The question "how to format strings for logging" seems like a very random topic and also a rather unimportant detail, but as often, the more you dig into a topic, the more curious things you discover. Also I felt like the scope of this was small enough for a lightning talk.
Python has different ways to achieve basically the same thing:
>>> name = 'World'
>>> 'Hello, %s' % name
'Hello, World'
>>> from string import Template
>>> t = Template('Hello, $name')
>>> t.substitute(name=name)
'Hello, World'
# since Python 3.0
>>> 'Hello, {0}'.format(name)
'Hello, World'
# since Python 3.6
>>> f'Hello, {name}'
'Hello, World'
The logging module has again a different notation:
>>> import logging
>>> logging.basicConfig()
>>> logger = logging.getLogger(__name__)
>>> logger.setLevel(logging.WARNING)
>>> task_name = 'MyTask'
>>> logger.info('Starting task: %s', task_name)
Note that this is different from the % notation in the previous section, because here we
pass the variable as a parameter to the logger.info
method.
An alternative would be to use f-strings like so:
>>> logger.info(f'Starting task: {task_name}')
However, I have noticed that many people still seem to use the first formatting style, even with f-strings being around for quite a while now.

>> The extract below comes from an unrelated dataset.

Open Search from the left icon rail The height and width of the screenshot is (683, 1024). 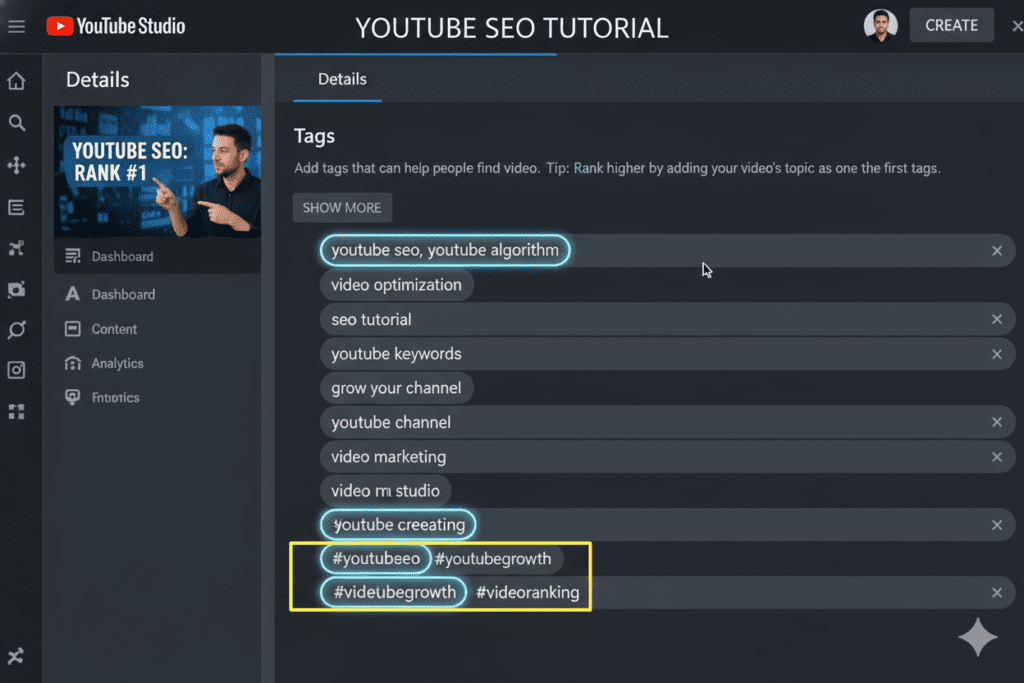tap(16, 122)
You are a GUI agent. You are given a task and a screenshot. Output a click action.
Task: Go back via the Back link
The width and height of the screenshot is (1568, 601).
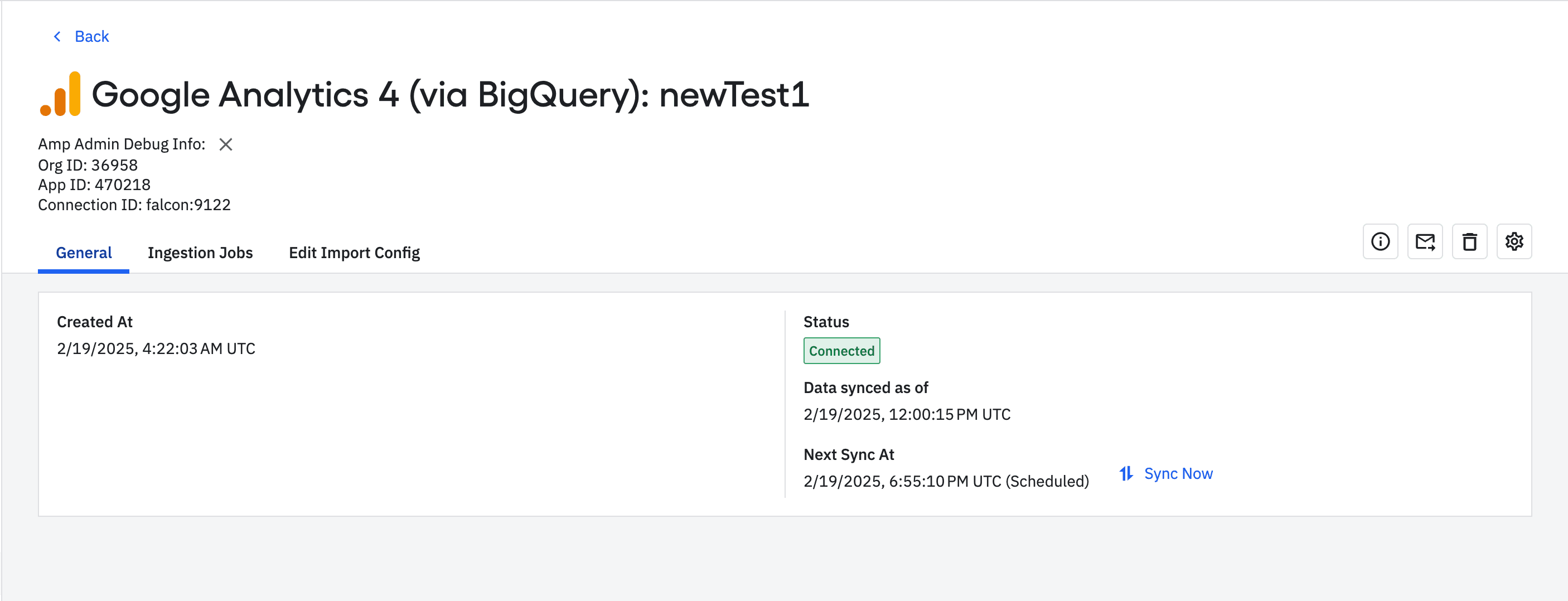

So the initial question that led me to this talk was: Is there actually a good reason not to use f-strings in this case?
The reason people usually give is that, when using the first notation, the logging module
does a kind of "lazy evaluation": it only formats the string if it acutally has to be
printed. Notice that the logging level in the example is set to WARNING
. So the calls
to logging.info will not produce output. The logging module realizes that and avoids
formatting the string, if you use the first formatting style. In contrast, the f-string is
evaluated immediately, even before it is passed to logger.info
. Therefore, goes the
argument, the %s
formatting style saves you some computation time.
Let's look at this in more detail.
There is a tweet by Python developer Raymond Hettinger comparing the different ways of string formatting. f-strings turn out to be the fastest. So there is a problem: the benefit that you get from %s formatting in case the message is not printed is counterbalanced by the better performance of f-strings in case the message is printed. And at the time of writing your application code, you don't know what the logging level will be later on.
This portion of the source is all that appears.